Os votos contrários foram de Daniely Peters, Joana D’arc de Azevedo e Izaqueu de Andrade, integrantes da Bancada da Esperança.
Debate opôs base e oposição
A votação voltou a dividir os vereadores de Boa Esperança do Norte.
Os parlamentares da base governista defenderam que a proposta apenas atualiza a Lei Orgânica para adequá-la à Constituição Federal e tornar o processo legislativo mais moderno e eficiente.
Já a oposição afirmou que a redução dos quóruns fortalece a maioria e enfraquece a capacidade de atuação da minoria nas decisões da Câmara.
O vereador André Fenske disse que a proposta “cumpriu todos os requisitos legais” para tramitação e afirmou que o processo legislativo deve ser construído por meio do diálogo entre os parlamentares.
A vereadora Daniely Peters manteve as críticas apresentadas na primeira votação. Segundo ela, “a redução do quórum para cinco votos em determinadas matérias diminui o peso da oposição” e “reduz sua capacidade de participação nas decisões do Legislativo”.
Durante o debate, Daniely lembrou o período em que Boa Esperança do Norte ainda era distrito e afirmou que “a mudança transmite à população a mensagem de que a participação da minoria perde relevância”.
A vereadora Joana D’arc declarou que, com a aprovação da proposta, “quem vai perder não somos nós, vereadores, mas a população”. Ela também pediu que o vereador Sedoso continue defendendo demandas da comunidade, como melhorias na qualidade da água.
O vereador Izaqueu de Andrade afirmou que a Câmara não pode se transformar em “uma extensão do gabinete do prefeito”. Para ele, a mudança fortalece a maioria e enfraquece o papel fiscalizador da oposição.
Base governista rebate críticas
Os vereadores favoráveis à proposta contestaram os argumentos da oposição.
Olenil Lino afirmou que “não houve questionamentos técnicos ao texto” e negou que a emenda retire poderes da oposição. Segundo ele, a proposta também “moderniza o funcionamento da Câmara” ao permitir sessões presenciais, virtuais e híbridas, além da participação remota dos vereadores.
Sidiney da Piratininga declarou que todos os parlamentares possuem “o mesmo poder de atuação” e reafirmou que exerce seu mandato com independência.
Pepe da Piratininga afirmou que a redução do quórum “permitirá maior agilidade nas votações”.
O presidente da Câmara, José Marcos Pereira (Marcão), defendeu “a atualização da legislação municipal” e “criticou” parte da imprensa, sem citar nomes.

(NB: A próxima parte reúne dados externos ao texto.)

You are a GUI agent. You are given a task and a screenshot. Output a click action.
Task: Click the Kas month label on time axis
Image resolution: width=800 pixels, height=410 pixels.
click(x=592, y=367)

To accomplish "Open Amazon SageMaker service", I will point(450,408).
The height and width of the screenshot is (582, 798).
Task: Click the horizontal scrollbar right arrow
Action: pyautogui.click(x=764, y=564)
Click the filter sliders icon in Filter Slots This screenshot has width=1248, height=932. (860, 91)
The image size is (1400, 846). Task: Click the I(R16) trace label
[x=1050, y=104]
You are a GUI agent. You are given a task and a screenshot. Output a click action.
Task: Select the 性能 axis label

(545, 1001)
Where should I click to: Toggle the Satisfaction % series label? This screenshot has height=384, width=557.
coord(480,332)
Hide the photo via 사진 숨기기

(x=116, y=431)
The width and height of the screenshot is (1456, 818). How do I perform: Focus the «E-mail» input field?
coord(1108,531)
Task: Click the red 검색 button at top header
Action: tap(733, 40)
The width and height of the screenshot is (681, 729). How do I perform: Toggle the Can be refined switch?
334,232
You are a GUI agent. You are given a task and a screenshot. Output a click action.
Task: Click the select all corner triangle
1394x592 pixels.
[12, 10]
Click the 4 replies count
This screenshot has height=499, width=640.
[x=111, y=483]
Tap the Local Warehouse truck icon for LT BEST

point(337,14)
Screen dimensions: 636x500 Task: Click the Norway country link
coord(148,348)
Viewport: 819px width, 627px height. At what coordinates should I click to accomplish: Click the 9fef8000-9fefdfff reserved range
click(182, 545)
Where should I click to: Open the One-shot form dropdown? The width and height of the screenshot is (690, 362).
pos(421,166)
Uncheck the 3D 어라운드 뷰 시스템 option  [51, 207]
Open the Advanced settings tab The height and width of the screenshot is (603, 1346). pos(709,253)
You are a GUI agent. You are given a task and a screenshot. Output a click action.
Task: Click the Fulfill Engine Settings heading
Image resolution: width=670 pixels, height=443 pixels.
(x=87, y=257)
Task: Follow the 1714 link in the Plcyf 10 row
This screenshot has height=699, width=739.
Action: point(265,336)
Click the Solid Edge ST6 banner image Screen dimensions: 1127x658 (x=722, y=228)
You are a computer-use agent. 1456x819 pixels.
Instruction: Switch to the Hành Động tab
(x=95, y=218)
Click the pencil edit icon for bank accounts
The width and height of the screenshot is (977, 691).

Ao encerrar os debates, André Fenske voltou à tribuna e afirmou que parte das críticas feitas pela oposição representa “vitimismo”.

O que muda na Lei Orgânica
O principal ponto da emenda reduz o número de votos exigidos para aprovar determinadas matérias legislativas.
Enquanto a oposição afirma que isso reduz sua influência nas votações, os autores sustentam que a alteração apenas adequa a Lei Orgânica à Constituição Federal e elimina regras incompatíveis com a legislação vigente.
Além da redução dos quóruns, a proposta prevê:
- sessões presenciais, virtuais e híbridas;
- participação remota dos vereadores;
- registro eletrônico de presença e votação;
- alterações nas regras da Mesa Diretora;
- atualização das normas sobre homenagens;
- revisão das regras para pedidos de informação;
- adequações sobre perda de mandato;
- atualização das normas de transição administrativa;
- mudanças nos procedimentos de cassação de mandato.
Autores defendem modernização
Na justificativa apresentada à Câmara, os autores afirmam que a proposta busca atualizar a Lei Orgânica de Boa Esperança do Norte conforme a Constituição Federal, a legislação vigente e entendimentos do Supremo Tribunal Federal (STF).
Segundo o documento, as mudanças têm como objetivo modernizar o processo legislativo, corrigir quóruns considerados incompatíveis com a legislação federal e oferecer maior segurança jurídica para a administração pública e para o Poder Legislativo.